Impact of acute kidney injury on coagulation in adult minimal change nephropathy.

A hypercoagulable state exists in patients with nephrotic syndrome (NS), which more easily leads to venous thromboembolism (VTE). However, whether acute kidney injury (AKI), a common complication of NS, affects the hypercoagulable state and VTE has rarely been elucidated. In this study, we aimed to explore coagulation changes and analyze relevant influencing factors in NS-AKI patients.A total of 269 consecutive NS patients with minimal change disease (MCD) between 2011 and 2016 were included in this observational study. Ninety-one cases were in the AKI group and 178 cases in the non-AKI group. The 1:1 propensity score matching (PSM) method was applied to match the baseline information. The coagulation biomarkers were compared, and the thrombosis events were recorded. Linear correlation was performed to detect any relation between D-dimer and clinical data.The PSM method gave matched pairs of 88 MCD patients with AKI and non-AKI patients, resulting in no differences in baseline information. The D-dimer, fibrinogen, and thromboelastography parameters maximum amplitude (MA), G values of the MCD-AKI patients were significantly higher than the levels of the MCD patients without AKI (D-dimer: 1.8 [1.0, 3.3] vs 1.1 [0.6, 1.7] mg/L, P < 0.001; fibrinogen: 7.0±2.0 vs 6.5 ± 1.4 g/L, P = 0.036; MA: 74.6 ± 5.0 vs 70.5 ± 5.3 mm, P = 0.020; G: 15.7 ± 5.3 vs 12.5 ± 3.3, P = 0.034). For the MCD patients, the serum creatinine, white blood cell count, and interleukin-6 levels in the patients with D-dimers >1 mg/L were significantly higher than those of patients with D-dimers ≤1 mg/L. The correlation analysis showed that the D-dimer level was correlated with serum creatinine, white blood cell count, and interleukin-6 (r = 0.410, P =  < 0.001; r = 0.248, P =  < 0.001; r = 0.306, P =  < 0.001, respectively). Five deep vein thrombosis events occurred in the AKI group and 1 pulmonary embolism event occurred in the non-AKI group after adjusting the propensity score value. AKI appeared to have an association with higher incidence of VTE, but the difference was not statistically significant (RR: 4.9, 95% CI: 0.6-42.7, P = 0.154).The MCD-NS patients complicated with AKI had a more severe hypercoagulable state, which might be associated with the active inflammation of AKI that mediated activation of the coagulation system.

Introduction

Nephrotic syndrome (NS) is characterized by massive proteinuria (≥3.5 g/day), hypoalbuminemia (<30 g/L), edema, and hyperlipidemia.[ Minimal change disease (MCD), a kind of glomerulonephritis, is one of the most common causes of NS due to the glomerular filtration barrier damage and heavy proteinuria consequent. A hypercoagulable state exists in MCD patients, which easily leads to venous thromboembolism (VTE) (manifesting as deep vein thrombosis or pulmonary embolism) that carry significant morbidity and mortality.

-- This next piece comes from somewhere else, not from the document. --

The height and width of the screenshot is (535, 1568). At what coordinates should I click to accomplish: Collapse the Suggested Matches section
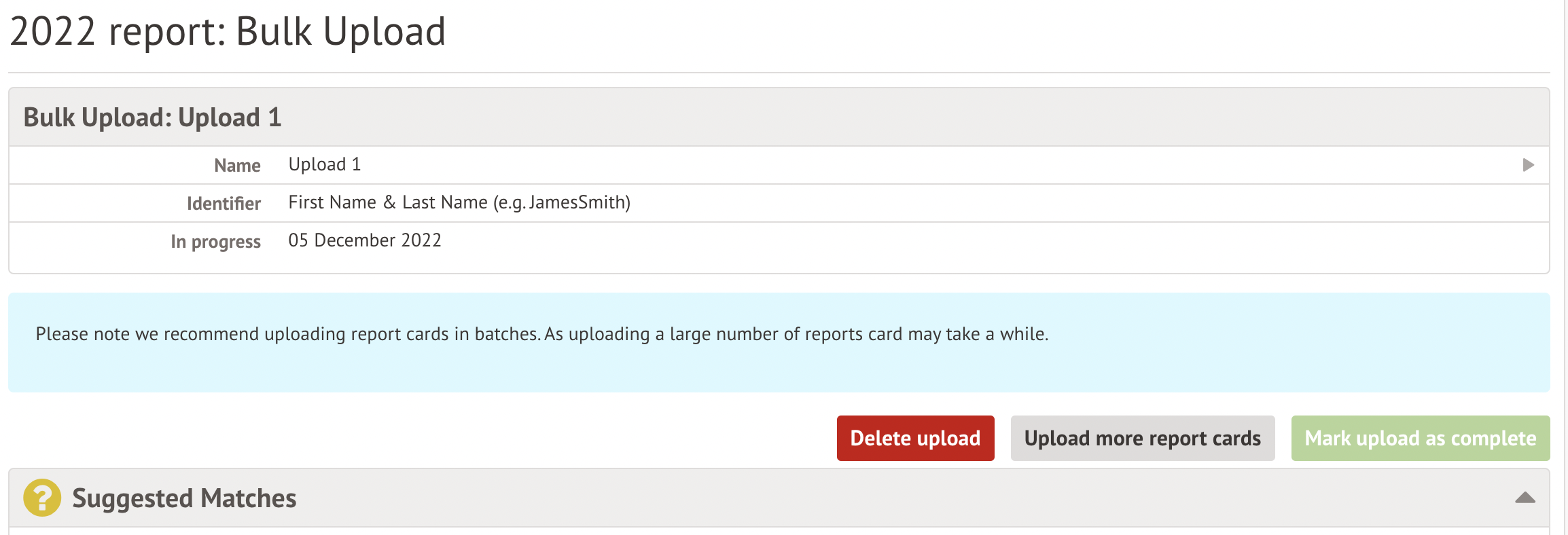pos(1525,498)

Patients with MCD often develop acute kidney injury (AKI) which is characterized by a rapid decline in renal function and retention of nitrogenous waste products.[ Renal dysfunction easily leads to coagulation disorders due to the retention of metabolic toxins and an inflammatory status.[ However, whether AKI affects the hypercoagulable state and thromboembolism in MCD patients complicated with AKI is unclear.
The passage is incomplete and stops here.